Zur PCR benötigt man DNA als Vorlage, Nukleotide als DNA-Bausteine, Primer (als geschickt gewählte unfertige DNA-Einzelstrang-Kopien, welche die zu amplifizierenden Bereiche einrahmen), hitzestabile DNA-Polymerase.

Die Primer binden an hochspezifische, gut ausgewählte komplementäre DNA-Bereiche und werden selbst in 3´-Richtung verlängert. Wenn ein Primer z.B. 20 Nukleotide lang ist, dann ergeben sich bereits 4hoch20 DNA-Code-Möglichkeiten. Bei der PCR entsteht ein Gemisch unterschiedlich langer DNA-Fragmente, die dann mithilfe der Gelelektrophorese als Trennmethode voneinander getrennt werden können.

Gelelektrophorese

Größere DNA-Fragmente bleiben häufiger im „Hindernisparcour“ des verzweigten Agarose-Polymers hängen und haben im Spannungsfeld (in Richtung Pluspol) eine geringere Wanderungsgeschwindigkeit.

Zwar könnte man sagen, dass mit jedem weiteren Nukleotid eine weitere negative Ladung (Zucker-Phosphat-Rückgrat) hinzukommt und die DNA dann stärker zum Pluspol angezogen wird, allerdings erhöht sich auch die bremsende Reibung im Gel. (Ein sehr netter Kontext für den Physikunterricht!)

Neben der Polymer-Chemie von Polysacchariden (Agarose = Polysaccharid) können hier auch weitere ähnliche Trennverfahren unterrichtet werden, wie z.B. GC oder DC.

Die negative Ladung des  Säurerestanions ermöglicht auch erst überhaupt die Bewegung der DNA im Spannungsfeld der Gelelektrophoreseapparatur.

Ein Gel, ein Ergebnis zweier Arbeitsgruppen im Chemikurs.

Warum die Banden leuchten? Siehe weiter unten bei Fluoreszenz…

Die von uns verwendete DNA-Leiter zeigt, dass die bei CSI amplifizierten DNA-Bereiche eine Länge von ca. 500-1500 bp haben.

 

 

 

 

 

 

 

Protein-Chemie

Proteine sind auch Polymere mit besonderen Funktionen.

Das Schlüssel-Schloss-Prinzip ist hier wichtig; schließlich findet die blinde, taube, nicht-interelligente Polymerase ihr Substrat nur gemäß diesem Prinzip. Das Enzym Polymerase erkennt nach dem Schlüssel-Schloss-Prinzip (Form, Größe, Ladungen) folgende Molekül-Kombination:

  • DNA-Einzelstrang als Vorlage
  • unfertige DNA-Einzelstrang-Kopie mit 3´-Ende

Der räumliche Bau von Aminosäuren und damit von Polypeptiden ist entscheidend. Und zu klären ist, welche Anziehungskräfte die Substrate (DNA-Einzelstrang-Vorlage, unfertige DNA-Einzelstrang-Kopie und Nukleotide) in das aktive Zentrum ziehen. Bei der räumlichen Koordinierung spielen sogar eingelagerte Magnesium-Kationen eine Rolle.

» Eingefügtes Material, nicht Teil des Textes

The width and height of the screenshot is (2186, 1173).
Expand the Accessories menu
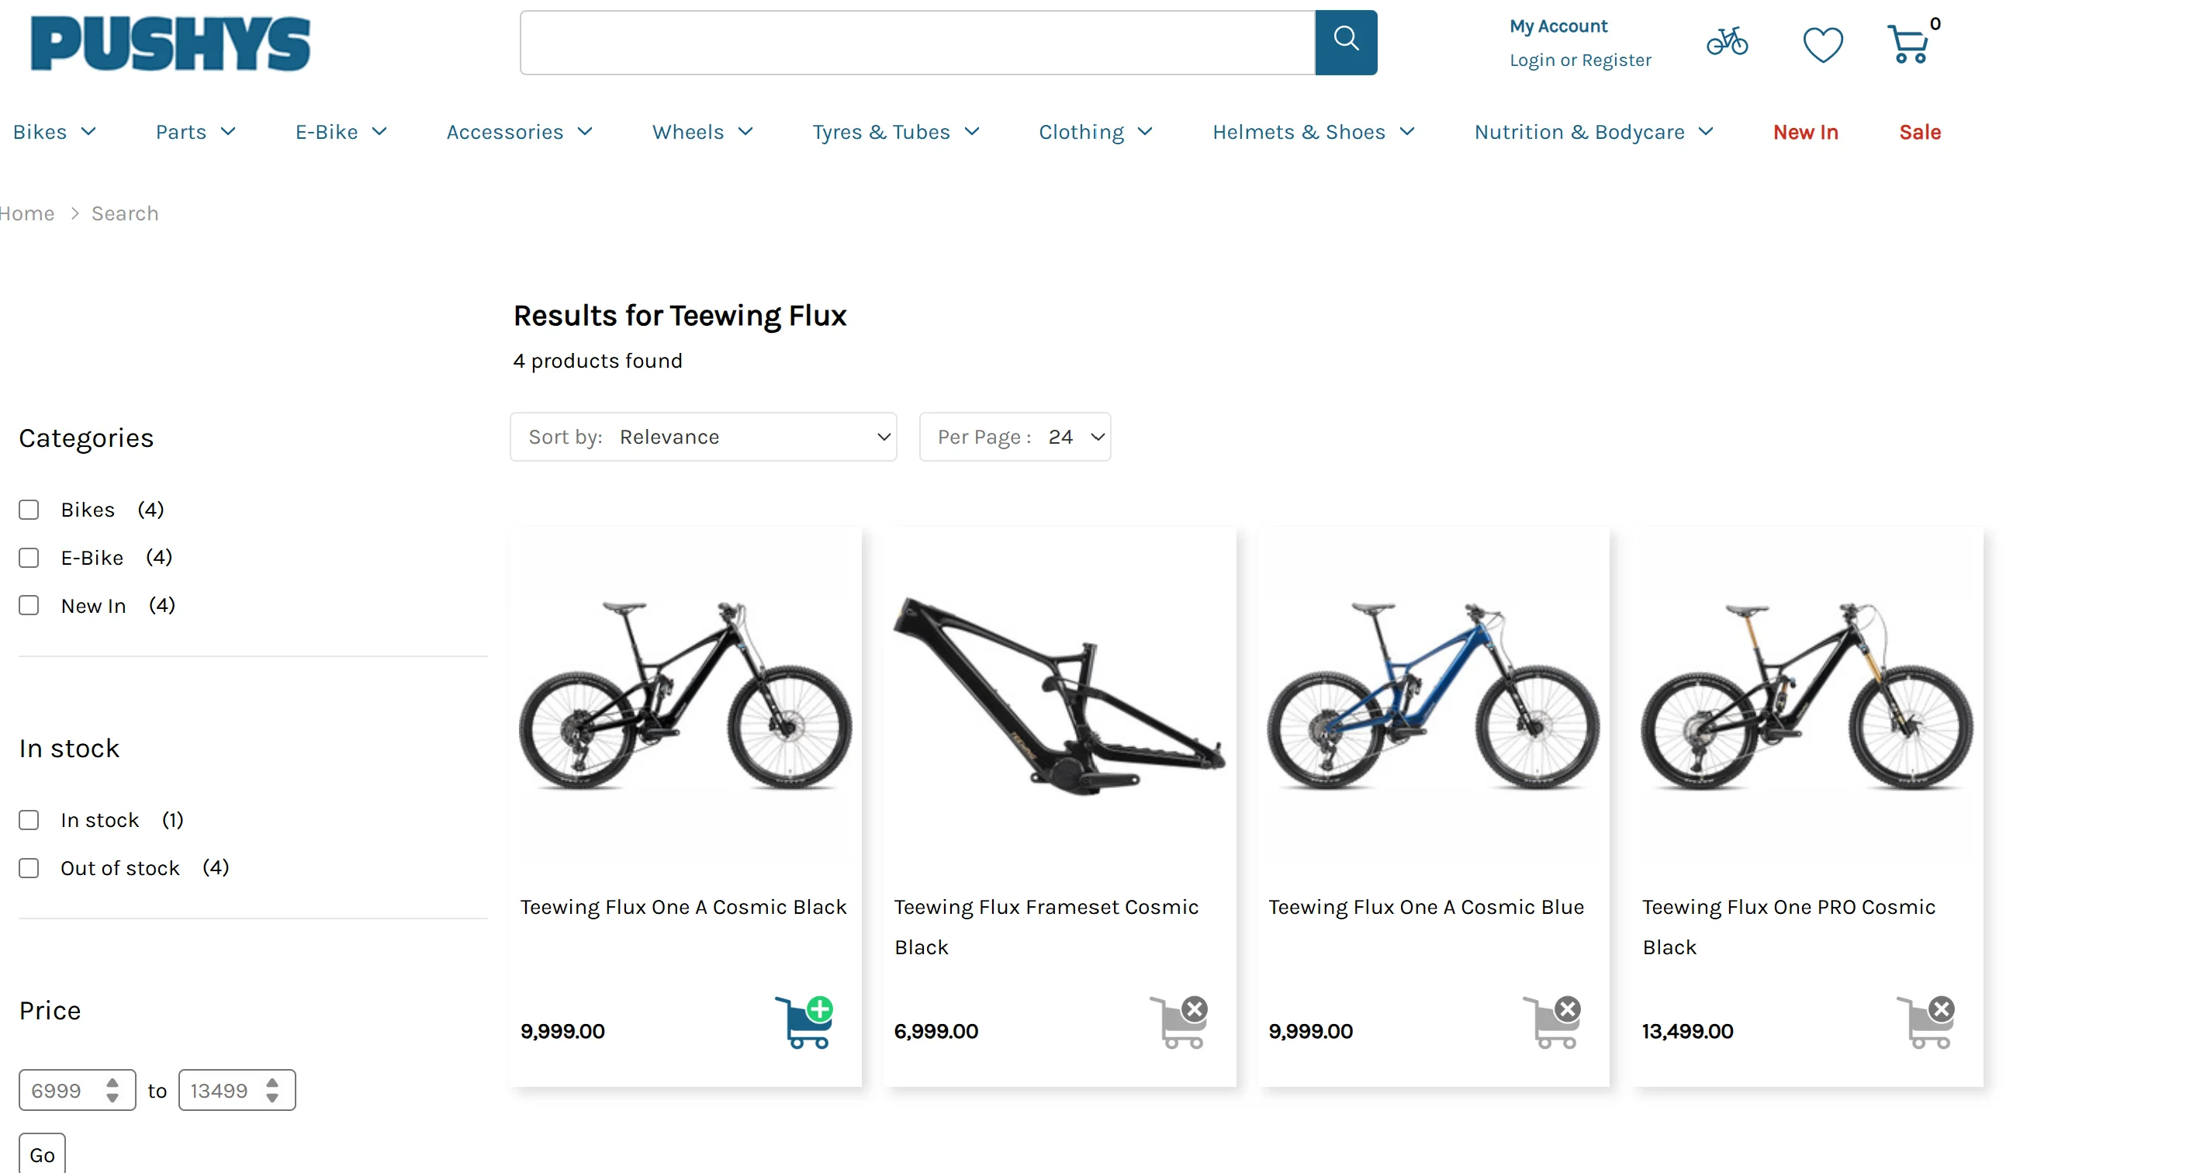[519, 132]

Sind einmal nach dem Schlüssel-Schloss-Prinzip das Enzym Polymerase und die DNA-Stränge aneinander gelagert, so verlängert die Polymerase dann die unfertige DNA-Einzelstrang-Kopie, indem es in 3´-Richtung die unfertige DNA-Kopie verlängert. Dazu werden entsprechend komplementäre Nukleotide an die DNA-Einzelstrang-Vorlage angelagert und eine am 5´-Ende gebundene Phosphatgruppe an eine am 3´-Ende gebundene Hydroxygruppe enzymatisch katalysiert verestert.

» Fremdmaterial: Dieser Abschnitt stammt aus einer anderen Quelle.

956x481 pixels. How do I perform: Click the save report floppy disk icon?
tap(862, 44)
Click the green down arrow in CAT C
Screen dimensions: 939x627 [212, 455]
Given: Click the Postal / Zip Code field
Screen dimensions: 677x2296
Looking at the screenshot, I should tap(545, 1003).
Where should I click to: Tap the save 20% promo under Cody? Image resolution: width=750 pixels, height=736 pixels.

Wichtig ist hier, dass die (Taq)-DNA-Polymerase mit ihrem aktiven Zentrum folgende Struktur erkennt: DNA-Einzelstrang-Vorlage und unfertige komplementäre DNA-Einzelstrang-Kopie. Am unfertigen 3´-Ende der Kopie setzt die Polymerase mit ihrem aktiven Zentrum an und verlängert dieses in 3´-Richtung, indem komplementäre Nukleotide an die Einzelstrang-Vorlage via Wasserstoffbrückenbindungen angelagert werden und das Zucker-Phosphat-Rückgrat durch enzymatisch katalysierte Veresterungen (der Hydroxygruppen am 3´-Ende der Zuckereinheit mit der anorganischen, deprotonierten Phosphorsäure am 5´-Ende der Zuckereinheit) in 3´-Richtung verlängert wird.


Fragen, wie z.B. hitzestabile Proteine gebaut sind, lassen sich klären. Bis hin zu den Reaktionsmechanismen mit koordinierenden Kationen in dem aktiven Zentrum der Polymerase eignet sich das Thema für einen tiefen Einblick in die Molekularbiologie.

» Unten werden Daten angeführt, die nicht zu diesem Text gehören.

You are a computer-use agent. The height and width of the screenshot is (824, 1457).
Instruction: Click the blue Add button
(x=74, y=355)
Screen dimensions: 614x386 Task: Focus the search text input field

Der dreidimensionale Aufbau der Polymerase ist begründet im dreidimensionalen Aufbau ihrer Monomere, den Aminosäuren.  Die einzelnen dreidimensionalen Bausteine werden via Peptidbindung in Form einer Kondensationsreaktion miteinander verknüpft. So entstehen immer längere, dreidimensionale Peptide (Di-, Tri-, …., Oligo-, …., Polypeptid).

Einzelne Bereiche ungefalteter Polypeptide (Polypeptide in Primärstruktur) können sich zu Sekundärstrukturen wie alpha-Helix und beta-Faltblatt falten. Wasserstoffbrückenbindungen halten diese Sekundärstrukturen aufrecht.

Die einzelnen Bereiche der Polypeptide können sich stellenweisen untereinander auch wieder via Wasserstoffbrückenbindungen , Ion-Ion-Wechselwirkungen und Van-der-Waals-Wechselwirkungen anziehen.

So können schließlich hoch-komplex gefaltete, durch Wechselwirkungen stabilisierte Polypeptide aus Kombinationen aus Primär- und Sekundärstrukturen, die sogenannten Tertiärstrukturen, entstehen. Ferner können noch Disulfidbrücken die Faltungen stabilisieren. 

Räumlich gebaute Aminosäuren lassen sich via Fischer-Projektion eindeutig dargstellen.

Zucker-Chemie

Je nach Anzahl der C-Atome kann man z.B. Pentosen (Bsp. Ribose) von Hexosen (Bsp. Glukose oder Fruktose) unterscheiden.

Je nach dem , ob eine Aldehyd- oder Keto-Gruppe im Kohlenhydratmolekül vorhanden ist, spricht man von Aldose oder Ketose. Über die Keto-Enol-Tautomerie lassen sich Keto- und Adlehyd-Form ineinander umwandeln (Gleichgewichtsreaktion).

Über das Phänomen der Mutarotation lassen sich offenkettige und ringförmige Strukturen ineinander umwandeln (Gleichgewichtsreaktion). Die alpha- und beta-Form sind Isomere, man nennt sie Anomere.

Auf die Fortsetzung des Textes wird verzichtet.